Refactor all parametric tests to optionally accept summary statistics of samples (instead of an array of raw observations for each sample, as done today)

JohnAbe · September 11, 2024, 12:53pm

For parametric tests in scipy.stats, (eg: ttest_ind, dunnett), the first step is to use the passed raw data (values for each observation) to find summary statistics (values for each sample). Then these summary statistics are used in subsequent steps to determine the test statistic, p-value, etc… For real-world data involving a large number of observations, users may only have the summary statistics from each sample (eg: many-to-one comparisons for online advertising activity involving millions of records).

One way for SciPy to support tests when only sample statistics are available is to introduce _from_stats version for each test where it is possible (like ttest_ind_from_stats for ttest_ind), but that approach may duplicate a significant chunk of code.

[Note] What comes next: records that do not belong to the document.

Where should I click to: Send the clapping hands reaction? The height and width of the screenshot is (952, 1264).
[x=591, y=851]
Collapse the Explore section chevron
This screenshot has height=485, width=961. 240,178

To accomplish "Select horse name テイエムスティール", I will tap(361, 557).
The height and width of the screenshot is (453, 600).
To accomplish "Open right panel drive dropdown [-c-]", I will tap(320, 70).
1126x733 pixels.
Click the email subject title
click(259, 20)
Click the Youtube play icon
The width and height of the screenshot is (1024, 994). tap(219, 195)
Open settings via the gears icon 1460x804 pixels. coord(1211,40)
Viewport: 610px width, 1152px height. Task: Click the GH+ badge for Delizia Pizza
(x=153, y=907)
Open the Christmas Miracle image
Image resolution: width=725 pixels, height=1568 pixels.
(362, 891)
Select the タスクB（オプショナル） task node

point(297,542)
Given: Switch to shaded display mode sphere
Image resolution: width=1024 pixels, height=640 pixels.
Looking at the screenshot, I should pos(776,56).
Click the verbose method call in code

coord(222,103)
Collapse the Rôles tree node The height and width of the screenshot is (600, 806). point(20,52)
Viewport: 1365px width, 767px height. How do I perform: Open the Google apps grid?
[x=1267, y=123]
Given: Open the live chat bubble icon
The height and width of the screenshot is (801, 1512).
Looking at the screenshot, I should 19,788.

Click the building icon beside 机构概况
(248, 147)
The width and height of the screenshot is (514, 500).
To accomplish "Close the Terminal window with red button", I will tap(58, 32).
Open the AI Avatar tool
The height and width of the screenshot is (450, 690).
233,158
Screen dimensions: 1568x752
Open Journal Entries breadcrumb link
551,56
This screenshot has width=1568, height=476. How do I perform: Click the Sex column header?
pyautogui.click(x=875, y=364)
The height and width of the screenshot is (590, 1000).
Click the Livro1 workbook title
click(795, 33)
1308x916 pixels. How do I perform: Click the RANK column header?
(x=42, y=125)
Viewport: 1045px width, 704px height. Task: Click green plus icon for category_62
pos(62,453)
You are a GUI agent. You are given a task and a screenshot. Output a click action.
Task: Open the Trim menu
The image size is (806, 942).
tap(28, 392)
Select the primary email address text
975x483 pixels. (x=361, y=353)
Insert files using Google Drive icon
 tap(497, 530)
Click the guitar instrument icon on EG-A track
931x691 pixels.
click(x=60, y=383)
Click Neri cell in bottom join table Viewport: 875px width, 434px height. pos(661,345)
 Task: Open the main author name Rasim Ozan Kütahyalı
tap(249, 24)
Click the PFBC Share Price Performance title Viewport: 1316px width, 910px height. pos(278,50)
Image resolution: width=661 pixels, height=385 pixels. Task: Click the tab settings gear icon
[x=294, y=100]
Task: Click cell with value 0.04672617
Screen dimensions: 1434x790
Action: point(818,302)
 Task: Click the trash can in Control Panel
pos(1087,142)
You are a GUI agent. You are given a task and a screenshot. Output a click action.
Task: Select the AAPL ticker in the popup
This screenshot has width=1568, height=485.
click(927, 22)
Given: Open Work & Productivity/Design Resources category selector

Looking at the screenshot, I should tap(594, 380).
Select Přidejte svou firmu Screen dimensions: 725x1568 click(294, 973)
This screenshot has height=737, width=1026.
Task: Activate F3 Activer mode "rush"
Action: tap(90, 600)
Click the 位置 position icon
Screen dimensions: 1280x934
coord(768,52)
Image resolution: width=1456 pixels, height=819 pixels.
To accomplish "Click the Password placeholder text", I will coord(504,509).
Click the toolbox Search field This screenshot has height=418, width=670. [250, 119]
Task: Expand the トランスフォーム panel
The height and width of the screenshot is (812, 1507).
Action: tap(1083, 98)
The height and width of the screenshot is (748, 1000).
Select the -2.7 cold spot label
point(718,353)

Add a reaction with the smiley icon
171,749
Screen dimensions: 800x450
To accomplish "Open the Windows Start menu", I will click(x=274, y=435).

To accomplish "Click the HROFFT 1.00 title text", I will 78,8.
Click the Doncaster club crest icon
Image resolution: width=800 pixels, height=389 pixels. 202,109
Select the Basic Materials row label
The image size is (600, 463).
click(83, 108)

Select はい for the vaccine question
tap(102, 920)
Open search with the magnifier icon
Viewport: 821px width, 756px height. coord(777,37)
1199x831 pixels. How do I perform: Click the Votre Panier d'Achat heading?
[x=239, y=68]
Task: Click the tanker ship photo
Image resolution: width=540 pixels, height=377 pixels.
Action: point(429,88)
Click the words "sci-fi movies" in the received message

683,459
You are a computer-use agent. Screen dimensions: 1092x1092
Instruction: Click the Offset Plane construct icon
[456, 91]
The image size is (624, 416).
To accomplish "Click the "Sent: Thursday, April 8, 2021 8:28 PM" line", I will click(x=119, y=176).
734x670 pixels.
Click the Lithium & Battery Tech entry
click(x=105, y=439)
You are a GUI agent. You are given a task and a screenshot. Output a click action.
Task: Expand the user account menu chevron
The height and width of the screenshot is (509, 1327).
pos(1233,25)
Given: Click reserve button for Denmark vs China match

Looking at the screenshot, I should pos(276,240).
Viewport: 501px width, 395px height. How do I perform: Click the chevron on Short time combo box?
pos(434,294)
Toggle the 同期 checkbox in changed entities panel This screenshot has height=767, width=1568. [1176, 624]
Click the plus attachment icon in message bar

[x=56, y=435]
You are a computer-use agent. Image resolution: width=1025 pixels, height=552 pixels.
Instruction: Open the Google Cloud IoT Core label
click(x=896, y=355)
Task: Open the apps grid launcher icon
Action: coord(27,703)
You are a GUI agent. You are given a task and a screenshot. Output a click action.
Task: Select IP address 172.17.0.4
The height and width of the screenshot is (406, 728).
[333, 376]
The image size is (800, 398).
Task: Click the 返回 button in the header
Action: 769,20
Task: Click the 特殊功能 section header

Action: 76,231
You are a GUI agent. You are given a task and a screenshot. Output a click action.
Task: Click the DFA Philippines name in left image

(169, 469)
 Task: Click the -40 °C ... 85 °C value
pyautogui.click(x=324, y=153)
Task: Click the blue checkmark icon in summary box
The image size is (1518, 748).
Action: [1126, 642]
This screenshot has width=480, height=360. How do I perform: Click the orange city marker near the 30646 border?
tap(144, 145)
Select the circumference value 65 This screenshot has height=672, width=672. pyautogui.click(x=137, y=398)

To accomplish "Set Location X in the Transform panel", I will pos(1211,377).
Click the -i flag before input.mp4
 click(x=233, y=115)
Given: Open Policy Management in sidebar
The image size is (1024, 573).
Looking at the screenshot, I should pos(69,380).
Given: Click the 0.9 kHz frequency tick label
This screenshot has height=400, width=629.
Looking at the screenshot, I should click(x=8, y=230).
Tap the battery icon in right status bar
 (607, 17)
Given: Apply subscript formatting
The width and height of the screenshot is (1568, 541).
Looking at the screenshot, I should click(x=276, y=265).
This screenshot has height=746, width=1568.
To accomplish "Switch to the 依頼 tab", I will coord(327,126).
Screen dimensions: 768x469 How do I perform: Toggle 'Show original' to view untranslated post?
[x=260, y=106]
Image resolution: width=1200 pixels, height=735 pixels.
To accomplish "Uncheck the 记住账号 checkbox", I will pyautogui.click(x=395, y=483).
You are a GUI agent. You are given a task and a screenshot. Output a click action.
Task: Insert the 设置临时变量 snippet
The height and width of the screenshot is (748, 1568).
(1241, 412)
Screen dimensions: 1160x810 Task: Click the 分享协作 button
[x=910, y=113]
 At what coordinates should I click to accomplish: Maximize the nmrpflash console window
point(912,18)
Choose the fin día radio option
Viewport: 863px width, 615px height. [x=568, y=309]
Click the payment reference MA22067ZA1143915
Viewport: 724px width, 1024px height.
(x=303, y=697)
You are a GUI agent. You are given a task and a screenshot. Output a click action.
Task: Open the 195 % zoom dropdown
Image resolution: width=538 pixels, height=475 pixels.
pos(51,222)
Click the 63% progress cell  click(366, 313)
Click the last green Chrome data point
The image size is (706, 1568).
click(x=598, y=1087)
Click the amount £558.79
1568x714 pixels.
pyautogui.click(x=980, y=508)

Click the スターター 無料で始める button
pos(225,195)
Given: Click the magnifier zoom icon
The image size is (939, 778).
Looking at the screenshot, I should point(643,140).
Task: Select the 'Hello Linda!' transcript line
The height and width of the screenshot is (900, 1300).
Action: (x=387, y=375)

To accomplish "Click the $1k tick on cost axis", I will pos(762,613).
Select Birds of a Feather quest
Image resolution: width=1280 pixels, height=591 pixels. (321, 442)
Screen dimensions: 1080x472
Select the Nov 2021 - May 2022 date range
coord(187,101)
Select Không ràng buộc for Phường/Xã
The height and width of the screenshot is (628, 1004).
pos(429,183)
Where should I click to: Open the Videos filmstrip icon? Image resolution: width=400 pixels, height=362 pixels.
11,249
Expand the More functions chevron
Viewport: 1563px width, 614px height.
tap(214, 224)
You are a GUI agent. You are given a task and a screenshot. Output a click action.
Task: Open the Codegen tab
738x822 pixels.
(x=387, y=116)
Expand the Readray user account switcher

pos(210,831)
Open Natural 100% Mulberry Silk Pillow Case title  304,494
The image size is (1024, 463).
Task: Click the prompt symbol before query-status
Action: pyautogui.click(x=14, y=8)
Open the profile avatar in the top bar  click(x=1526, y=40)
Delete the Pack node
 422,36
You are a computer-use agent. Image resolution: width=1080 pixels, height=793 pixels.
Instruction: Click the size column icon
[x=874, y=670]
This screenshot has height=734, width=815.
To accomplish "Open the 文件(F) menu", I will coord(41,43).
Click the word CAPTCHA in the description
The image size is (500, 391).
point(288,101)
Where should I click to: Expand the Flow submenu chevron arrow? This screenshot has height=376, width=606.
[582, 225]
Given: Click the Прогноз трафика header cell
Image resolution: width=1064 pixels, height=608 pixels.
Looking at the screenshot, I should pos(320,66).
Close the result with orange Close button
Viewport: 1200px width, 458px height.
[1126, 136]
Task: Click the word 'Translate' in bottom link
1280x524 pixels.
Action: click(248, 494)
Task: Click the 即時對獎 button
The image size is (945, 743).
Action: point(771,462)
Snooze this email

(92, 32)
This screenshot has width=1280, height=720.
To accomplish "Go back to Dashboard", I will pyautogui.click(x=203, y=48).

An different approach, recommended by @mdhaber is to refactor all applicable tests into two portions -

Given raw data, find summary statistics or have methods that can readily calculate these when needed (eg: to calculate - sample mean, standard deviation, mean absolute deviation, etc…)
Given sample summary statistics, perform a statistical test (eg: Two sample t-test). This object should be able to produce a CI for the test statistic, p-value, etc…

Since this may involve a considerable effort refactoring code for all tests that can follow such an approach, wanted to seek feedback/suggestions from this forum before significant time investment in this direction.

For Context:
This guidance came up when I raised a PR for a new function - dunnett_from_stats ( dunnett_from_stats() is to dunnett() what ttest_ind_from_stats() is to ttest_ind())